Thursday, October 18, 2012

Hank calls this book a "curious hybrid of police procedural and horror," but likes it just the same.


Award-winning author Stephen M. Irwin returns with a thrilling, supernatural crime novel built around an intriguing question: What happens when every single person is haunted by a ghost only they can see?

Without warning, a boy in the middle of a city intersection sends Detective Oscar Mariani's car careening into a busy sidewalk. The scene is bedlam as every person becomes visited by something no one else can see. We are all haunted. Usually, the apparition is someone known: a lost relative, a lover, an enemy. But not always. For Oscar Mariani, the only secret that matters is the unknown ghost who now shares his every waking moment . . . and why.

The worldwide aftershock of what becomes known as "Gray Wednesday" is immediate and catastrophic, leaving governments barely functioning and economies devastated . . . but some things don't change. When Detective Mariani discovers the grisly remains of an anonymous murder victim in the city sewage system, his investigation will pit him against a corrupt police department and a murky cabal conspiring for power in the new world order.

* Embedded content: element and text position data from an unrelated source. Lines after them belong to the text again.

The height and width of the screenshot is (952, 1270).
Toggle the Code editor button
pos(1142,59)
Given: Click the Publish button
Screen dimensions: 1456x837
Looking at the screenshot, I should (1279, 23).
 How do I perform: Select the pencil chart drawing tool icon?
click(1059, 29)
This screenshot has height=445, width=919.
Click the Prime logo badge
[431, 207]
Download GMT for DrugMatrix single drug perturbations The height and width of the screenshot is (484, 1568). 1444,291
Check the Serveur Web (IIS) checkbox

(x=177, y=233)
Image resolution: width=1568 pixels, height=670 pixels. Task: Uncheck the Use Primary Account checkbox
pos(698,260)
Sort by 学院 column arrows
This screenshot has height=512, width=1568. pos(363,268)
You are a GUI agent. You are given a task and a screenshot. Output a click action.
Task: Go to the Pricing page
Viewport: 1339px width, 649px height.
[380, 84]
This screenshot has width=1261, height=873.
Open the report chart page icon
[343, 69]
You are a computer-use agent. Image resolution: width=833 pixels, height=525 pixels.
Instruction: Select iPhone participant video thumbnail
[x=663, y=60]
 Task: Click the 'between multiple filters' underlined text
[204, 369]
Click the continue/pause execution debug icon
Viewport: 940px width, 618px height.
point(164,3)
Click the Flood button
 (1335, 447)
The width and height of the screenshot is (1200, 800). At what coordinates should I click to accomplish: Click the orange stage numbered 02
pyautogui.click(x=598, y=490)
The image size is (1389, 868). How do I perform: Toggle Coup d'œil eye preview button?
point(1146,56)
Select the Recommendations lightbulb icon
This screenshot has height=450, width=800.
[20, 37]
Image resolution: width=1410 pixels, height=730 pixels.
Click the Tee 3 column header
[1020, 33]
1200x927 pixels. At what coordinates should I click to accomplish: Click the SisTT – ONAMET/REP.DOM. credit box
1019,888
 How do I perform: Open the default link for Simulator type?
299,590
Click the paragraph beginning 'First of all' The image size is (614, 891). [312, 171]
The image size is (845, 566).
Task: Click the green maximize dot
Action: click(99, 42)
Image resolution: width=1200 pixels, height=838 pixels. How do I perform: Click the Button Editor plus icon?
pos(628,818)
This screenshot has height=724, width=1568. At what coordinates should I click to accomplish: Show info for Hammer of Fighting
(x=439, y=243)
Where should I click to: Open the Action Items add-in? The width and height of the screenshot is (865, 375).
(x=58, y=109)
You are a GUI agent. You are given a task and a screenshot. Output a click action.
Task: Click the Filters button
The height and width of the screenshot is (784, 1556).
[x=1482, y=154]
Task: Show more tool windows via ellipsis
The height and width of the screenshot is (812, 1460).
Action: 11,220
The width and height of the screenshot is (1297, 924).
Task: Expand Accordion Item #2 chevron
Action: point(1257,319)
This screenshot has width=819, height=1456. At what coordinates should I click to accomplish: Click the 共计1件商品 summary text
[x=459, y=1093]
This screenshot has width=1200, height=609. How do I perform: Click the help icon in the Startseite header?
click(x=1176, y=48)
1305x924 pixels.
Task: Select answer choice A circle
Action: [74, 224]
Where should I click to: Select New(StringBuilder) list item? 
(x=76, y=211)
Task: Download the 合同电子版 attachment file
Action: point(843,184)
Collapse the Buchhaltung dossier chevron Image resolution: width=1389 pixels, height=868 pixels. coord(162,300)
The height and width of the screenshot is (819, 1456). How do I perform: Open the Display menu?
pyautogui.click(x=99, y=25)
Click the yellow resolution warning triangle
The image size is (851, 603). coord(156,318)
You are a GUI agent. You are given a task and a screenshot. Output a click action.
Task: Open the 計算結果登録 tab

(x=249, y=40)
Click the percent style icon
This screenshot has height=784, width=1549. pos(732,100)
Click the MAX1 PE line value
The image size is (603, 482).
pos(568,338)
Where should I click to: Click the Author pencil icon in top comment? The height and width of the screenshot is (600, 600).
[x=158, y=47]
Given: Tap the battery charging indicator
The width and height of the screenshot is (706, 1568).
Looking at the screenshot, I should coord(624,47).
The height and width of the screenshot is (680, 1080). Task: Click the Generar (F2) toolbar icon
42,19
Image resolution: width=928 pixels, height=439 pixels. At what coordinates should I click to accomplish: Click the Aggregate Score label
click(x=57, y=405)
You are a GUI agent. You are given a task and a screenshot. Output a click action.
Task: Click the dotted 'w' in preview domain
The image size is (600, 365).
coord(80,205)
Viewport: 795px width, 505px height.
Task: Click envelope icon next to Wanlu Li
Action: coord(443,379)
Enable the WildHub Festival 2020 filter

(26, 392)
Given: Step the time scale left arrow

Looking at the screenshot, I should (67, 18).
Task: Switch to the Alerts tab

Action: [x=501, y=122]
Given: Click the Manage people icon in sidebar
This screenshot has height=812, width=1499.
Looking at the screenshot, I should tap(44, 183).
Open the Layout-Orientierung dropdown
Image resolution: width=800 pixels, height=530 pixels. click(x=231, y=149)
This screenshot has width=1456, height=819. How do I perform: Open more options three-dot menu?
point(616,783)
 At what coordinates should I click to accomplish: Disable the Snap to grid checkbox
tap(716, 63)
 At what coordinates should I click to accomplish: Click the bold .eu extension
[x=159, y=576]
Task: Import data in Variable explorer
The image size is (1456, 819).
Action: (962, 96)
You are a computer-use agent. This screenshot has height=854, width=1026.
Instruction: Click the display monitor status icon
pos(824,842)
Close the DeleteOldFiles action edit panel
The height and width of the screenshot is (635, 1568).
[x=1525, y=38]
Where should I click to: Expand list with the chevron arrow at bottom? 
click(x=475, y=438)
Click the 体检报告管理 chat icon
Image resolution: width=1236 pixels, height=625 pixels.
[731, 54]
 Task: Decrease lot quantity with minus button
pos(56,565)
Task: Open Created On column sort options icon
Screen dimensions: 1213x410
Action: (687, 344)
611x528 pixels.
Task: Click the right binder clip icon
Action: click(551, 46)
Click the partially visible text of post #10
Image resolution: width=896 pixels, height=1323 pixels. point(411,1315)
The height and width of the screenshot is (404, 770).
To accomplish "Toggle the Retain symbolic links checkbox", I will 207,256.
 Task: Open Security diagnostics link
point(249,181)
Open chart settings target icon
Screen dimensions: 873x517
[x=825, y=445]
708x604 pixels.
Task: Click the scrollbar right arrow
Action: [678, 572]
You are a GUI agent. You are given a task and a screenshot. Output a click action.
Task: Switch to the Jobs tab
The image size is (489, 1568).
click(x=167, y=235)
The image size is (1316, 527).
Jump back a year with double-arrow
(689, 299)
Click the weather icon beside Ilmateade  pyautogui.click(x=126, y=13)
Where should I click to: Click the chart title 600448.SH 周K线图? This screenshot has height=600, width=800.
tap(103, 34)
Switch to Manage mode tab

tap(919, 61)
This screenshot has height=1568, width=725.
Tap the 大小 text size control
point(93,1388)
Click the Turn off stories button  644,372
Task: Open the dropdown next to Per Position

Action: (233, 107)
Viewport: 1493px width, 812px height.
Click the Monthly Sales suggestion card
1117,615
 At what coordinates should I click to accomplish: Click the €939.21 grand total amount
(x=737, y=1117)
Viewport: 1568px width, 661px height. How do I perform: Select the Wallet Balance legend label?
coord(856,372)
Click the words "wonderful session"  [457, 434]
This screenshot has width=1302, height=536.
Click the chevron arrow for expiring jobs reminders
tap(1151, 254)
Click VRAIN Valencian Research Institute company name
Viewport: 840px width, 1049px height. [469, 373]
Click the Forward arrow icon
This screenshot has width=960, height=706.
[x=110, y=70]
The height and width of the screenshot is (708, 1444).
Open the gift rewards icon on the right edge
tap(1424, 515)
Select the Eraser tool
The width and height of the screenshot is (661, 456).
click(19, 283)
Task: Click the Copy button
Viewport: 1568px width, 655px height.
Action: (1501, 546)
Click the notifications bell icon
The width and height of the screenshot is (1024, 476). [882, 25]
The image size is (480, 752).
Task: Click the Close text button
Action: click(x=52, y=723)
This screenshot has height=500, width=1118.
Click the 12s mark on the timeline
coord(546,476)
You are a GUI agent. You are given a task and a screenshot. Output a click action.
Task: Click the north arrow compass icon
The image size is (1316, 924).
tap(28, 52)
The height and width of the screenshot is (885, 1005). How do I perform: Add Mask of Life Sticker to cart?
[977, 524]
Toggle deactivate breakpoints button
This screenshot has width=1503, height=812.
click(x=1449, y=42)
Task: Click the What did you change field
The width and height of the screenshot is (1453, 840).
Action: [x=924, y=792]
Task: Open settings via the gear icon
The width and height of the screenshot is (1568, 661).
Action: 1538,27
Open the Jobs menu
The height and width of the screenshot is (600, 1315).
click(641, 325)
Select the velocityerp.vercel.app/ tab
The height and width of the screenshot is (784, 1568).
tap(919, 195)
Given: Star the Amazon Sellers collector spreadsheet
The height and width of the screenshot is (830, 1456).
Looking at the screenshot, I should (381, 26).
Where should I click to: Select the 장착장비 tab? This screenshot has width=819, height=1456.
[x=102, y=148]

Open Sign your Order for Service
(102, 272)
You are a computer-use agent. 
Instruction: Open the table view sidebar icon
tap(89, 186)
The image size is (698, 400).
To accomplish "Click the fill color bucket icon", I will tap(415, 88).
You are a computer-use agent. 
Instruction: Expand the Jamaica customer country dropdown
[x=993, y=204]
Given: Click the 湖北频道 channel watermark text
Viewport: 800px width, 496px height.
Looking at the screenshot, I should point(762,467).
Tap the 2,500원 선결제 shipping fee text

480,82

Stephen M. Irwin has created an unforgettable crime novel and an intense, textured vision of the near-future. The Broken Ones is the riveting search for hope in the darkest corners of the imagination.


Hank says:
"Stephen Irwin's second novel is a curious hybrid of police procedural and horror. It takes place three years after... something happened, the cause of which is never explained or explored. The result is that each person on earth becomes haunted by one specific, omnipresent ghost, which no one else can see. The world becomes a very different, chaotic place in which the story is set.
 

Detective Oscar Mariani is haunted by a boy he does not know, which is unusual in the new world order. Resisting departmental politics, he investigates a grisly, ritualistic killing, which soon becomes serial. Constantly accompanied by the boy, he follows numerous twists and turns, discovering evidence of an ancient force that seems to be the motivation, if not the agent, of the murders. Without giving away any spoilers, the many threads of the story are drawn together to a satisfying conclusion--even if we never learn what made the ghosts appear to begin with.

I would not say
The Broken Ones is as pitch-perfect as Irwin's first book The Dead Path (pick up a copy if you haven't read it!), but it is far from being an example of sophomore slump, and I hope he will continue writing convincing horror that succeeds in large part because of his understatement and restraint."